Eligibility staff must:

  • not deny the case before determining if excess resources can be reduced;
  • pend using Form H1020, Request for Information or Action, to request verification of any encumbered funds that may reduce the account balance; and
  • determine the purpose of the payments for which the checks were written in advance and explore the potential for a transfer of assets.

Payments for legally owed debts, such as health care expenses, or credit card charges and recurring monthly expenses consistent with routine banking activity are not a transfer of resources.

Payments made to reduce the 12:01 a.m. balance for items or services for which a person may not receive compensation, may be a transfer of assets. For example, an institution makes advance payments for future housing expenses made by a person in a nursing facility who is unlikely to return home during that time.  

Related Policy

Missing Information Due Dates, B-6420
Failure to Furnish Missing Information, B-6510
Refunds for Payments Before Medicaid Eligibility Approval, F-1312.2
Compensation, I-4100

F-1312 Nursing Facility Payments and Refunds

Revision 16-4; Effective December 1, 2016

Following an individual's approval for Medicaid, a Medicaid-contracted, long-term services and supports facility, such as a nursing facility, must refund any advance payments that exceed an individual's co-payment amount for periods covered by Medicaid. This refund policy also applies to advance payments made to home health agencies for Community Attendant Services recipients.

A Medicaid-contracted, long-term services and supports provider may charge a private pay rate that is different from the Medicaid rate, when Medicaid is not the payer of the bill. This private arrangement may occur:

  • during a transfer of assets penalty;
  • during a substantial home equity penalty; or
  • before Medicaid eligibility is approved.
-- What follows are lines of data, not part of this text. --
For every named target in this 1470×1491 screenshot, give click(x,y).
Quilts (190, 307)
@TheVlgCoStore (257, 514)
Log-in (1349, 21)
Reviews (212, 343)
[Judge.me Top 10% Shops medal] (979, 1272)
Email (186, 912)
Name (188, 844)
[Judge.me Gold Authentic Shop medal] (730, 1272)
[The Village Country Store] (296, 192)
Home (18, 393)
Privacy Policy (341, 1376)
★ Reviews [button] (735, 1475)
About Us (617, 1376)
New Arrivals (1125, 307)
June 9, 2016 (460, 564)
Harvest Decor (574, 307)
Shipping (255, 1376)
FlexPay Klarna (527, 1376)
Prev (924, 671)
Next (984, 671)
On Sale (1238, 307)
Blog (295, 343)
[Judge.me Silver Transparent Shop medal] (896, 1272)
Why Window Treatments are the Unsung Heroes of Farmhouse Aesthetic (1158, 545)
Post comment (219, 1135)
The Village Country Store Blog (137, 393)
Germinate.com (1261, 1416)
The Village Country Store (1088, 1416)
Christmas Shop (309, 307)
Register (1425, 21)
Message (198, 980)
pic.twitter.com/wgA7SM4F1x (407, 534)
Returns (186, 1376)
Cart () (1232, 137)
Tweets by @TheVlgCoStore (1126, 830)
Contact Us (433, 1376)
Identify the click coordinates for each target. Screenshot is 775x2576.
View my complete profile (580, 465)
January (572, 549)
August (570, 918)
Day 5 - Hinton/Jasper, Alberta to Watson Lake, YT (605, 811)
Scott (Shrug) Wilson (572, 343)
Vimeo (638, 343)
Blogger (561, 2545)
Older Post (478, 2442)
A Medicaid-contracted, long-term services and supports facility may allow a resident's family or friends to use personal funds to pay an agreed-upon amount, in addition to the Medicaid rate, in order to have a private room. These payments in excess of an individual's co-payment do not need to be refunded. However, for Medicaid eligibility purposes, if the family or friends pay the difference, consider how it is being paid:

  • If the money is given directly to the individual to pay the difference between the Medicaid rate and a private room rate, that amount is considered income to the individual.
  • If the family or friends pay the facility directly, do not consider the amount paid as income to the individual.

F-1312.1 Payment During a Penalty

Revision 16-4; Effective December 1, 2016

During a transfer of assets or substantial home equity penalty, Medicaid does not pay the long-term services and supports provider. Payments for long-term services and supports are a private arrangement between the recipient and the provider. Private pay rates may be collected during a penalty. In these situations, the individual is not owed a refund when the transfer of assets penalty period ends or there is no longer a substantial home equity penalty.

F-1312.2 Refunds for Payments Before Medicaid Eligibility Approval

Revision 19-1; Effective March 1, 2019

If a person paid a provider private pay rates or a deposit that exceeded the person's co-payment amount, once Medicaid eligibility is approved, and there is no penalty from a transfer of assets or substantial home equity, the excess amount must be refunded for those months Medicaid eligibility is established.

Consider the advance payment as encumbered funds in the resource test for the initial eligibility determination.

Do not consider the refund as income in the month of receipt.

Consider the refund or any remaining part of the refund as a resource as of 12:01 a.m. on the first day of the month after the month of receipt of the refund.